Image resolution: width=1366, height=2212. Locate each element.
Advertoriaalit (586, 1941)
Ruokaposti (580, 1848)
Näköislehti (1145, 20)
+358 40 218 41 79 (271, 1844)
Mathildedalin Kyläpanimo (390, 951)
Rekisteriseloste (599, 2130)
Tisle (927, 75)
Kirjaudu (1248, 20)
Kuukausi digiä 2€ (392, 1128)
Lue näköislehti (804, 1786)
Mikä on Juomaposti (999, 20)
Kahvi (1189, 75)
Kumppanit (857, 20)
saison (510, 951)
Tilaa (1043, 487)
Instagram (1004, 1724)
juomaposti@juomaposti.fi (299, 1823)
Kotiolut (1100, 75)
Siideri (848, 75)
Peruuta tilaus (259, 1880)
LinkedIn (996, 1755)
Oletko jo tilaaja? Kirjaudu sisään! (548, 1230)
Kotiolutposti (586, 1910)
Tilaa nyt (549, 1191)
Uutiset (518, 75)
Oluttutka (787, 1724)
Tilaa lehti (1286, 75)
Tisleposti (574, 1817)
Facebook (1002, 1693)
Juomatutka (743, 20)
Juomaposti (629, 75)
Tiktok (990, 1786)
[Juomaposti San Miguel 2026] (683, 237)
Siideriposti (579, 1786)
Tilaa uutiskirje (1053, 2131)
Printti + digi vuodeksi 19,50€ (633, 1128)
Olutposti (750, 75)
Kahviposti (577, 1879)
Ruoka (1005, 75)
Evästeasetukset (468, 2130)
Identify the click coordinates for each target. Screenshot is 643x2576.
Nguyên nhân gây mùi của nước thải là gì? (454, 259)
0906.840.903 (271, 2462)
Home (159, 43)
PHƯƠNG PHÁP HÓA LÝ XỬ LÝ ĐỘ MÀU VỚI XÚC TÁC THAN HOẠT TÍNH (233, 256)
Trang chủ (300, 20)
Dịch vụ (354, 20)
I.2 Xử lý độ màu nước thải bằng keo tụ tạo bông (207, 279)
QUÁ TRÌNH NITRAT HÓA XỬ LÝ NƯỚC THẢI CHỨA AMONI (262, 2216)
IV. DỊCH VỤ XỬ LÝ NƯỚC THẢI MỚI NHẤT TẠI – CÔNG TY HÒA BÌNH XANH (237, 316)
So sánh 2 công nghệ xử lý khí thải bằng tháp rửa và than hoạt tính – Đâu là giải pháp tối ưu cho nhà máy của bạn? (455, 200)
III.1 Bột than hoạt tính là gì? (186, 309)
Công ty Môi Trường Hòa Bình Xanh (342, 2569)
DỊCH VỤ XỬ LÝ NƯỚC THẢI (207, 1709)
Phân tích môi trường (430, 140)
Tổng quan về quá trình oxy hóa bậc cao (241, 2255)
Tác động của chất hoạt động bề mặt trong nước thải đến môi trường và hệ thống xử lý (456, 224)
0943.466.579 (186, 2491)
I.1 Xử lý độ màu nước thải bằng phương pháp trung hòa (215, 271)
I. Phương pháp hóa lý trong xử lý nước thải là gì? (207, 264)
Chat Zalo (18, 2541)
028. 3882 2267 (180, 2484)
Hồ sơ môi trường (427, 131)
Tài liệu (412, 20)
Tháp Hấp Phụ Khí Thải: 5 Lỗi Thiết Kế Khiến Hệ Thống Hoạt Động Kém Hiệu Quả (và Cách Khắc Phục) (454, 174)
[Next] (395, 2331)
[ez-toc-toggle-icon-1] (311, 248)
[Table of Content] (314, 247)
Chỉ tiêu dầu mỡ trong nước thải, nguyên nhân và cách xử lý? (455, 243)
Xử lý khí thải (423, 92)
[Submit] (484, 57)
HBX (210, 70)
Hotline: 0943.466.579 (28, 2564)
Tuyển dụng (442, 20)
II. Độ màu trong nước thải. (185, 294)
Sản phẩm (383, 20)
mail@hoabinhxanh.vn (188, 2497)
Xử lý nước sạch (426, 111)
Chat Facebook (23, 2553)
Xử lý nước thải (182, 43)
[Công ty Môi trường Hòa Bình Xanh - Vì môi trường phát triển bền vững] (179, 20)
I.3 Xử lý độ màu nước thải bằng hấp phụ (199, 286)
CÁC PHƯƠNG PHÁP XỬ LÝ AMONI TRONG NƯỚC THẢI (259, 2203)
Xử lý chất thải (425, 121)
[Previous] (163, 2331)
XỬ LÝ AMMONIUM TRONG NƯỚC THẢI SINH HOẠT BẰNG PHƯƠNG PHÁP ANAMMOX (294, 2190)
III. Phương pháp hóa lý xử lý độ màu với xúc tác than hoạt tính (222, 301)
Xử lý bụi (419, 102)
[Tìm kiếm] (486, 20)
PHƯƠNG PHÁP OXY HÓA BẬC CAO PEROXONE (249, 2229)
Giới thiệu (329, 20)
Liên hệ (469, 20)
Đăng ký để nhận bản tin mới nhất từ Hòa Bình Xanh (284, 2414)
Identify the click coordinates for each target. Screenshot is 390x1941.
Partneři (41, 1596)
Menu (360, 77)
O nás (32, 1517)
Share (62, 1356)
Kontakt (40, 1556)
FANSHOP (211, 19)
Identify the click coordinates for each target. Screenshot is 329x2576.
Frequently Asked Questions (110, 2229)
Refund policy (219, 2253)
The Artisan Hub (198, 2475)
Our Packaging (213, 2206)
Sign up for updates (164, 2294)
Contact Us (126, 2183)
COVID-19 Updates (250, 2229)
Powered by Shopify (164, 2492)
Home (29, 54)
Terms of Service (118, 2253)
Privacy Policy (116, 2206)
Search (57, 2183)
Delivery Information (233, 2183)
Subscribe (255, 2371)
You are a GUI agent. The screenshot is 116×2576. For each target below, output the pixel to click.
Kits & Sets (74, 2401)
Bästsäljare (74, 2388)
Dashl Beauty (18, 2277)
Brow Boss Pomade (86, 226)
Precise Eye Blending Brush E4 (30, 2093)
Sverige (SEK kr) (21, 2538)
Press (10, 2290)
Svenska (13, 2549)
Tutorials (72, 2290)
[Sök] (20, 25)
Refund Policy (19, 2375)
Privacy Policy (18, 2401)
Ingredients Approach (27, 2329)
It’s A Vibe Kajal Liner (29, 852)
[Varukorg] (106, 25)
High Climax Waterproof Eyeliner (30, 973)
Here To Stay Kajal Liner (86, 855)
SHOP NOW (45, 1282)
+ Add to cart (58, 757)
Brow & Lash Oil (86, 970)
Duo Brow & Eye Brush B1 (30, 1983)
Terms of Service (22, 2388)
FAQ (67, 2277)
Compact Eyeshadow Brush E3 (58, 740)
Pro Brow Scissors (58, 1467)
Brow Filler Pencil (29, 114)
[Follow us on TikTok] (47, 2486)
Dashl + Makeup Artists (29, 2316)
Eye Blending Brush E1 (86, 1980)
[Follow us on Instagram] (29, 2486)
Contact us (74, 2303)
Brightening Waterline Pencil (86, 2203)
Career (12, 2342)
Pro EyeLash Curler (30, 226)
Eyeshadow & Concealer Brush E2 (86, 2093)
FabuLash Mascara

****************************************

Task requirements => Only the lines containing the string "chất" are needed; pull them out of the records.

Output for this exercise =>
Tác động của chất hoạt động bề mặt trong nước thải đến môi trường và hệ thống xử lý (456, 224)
Xử lý chất thải (425, 121)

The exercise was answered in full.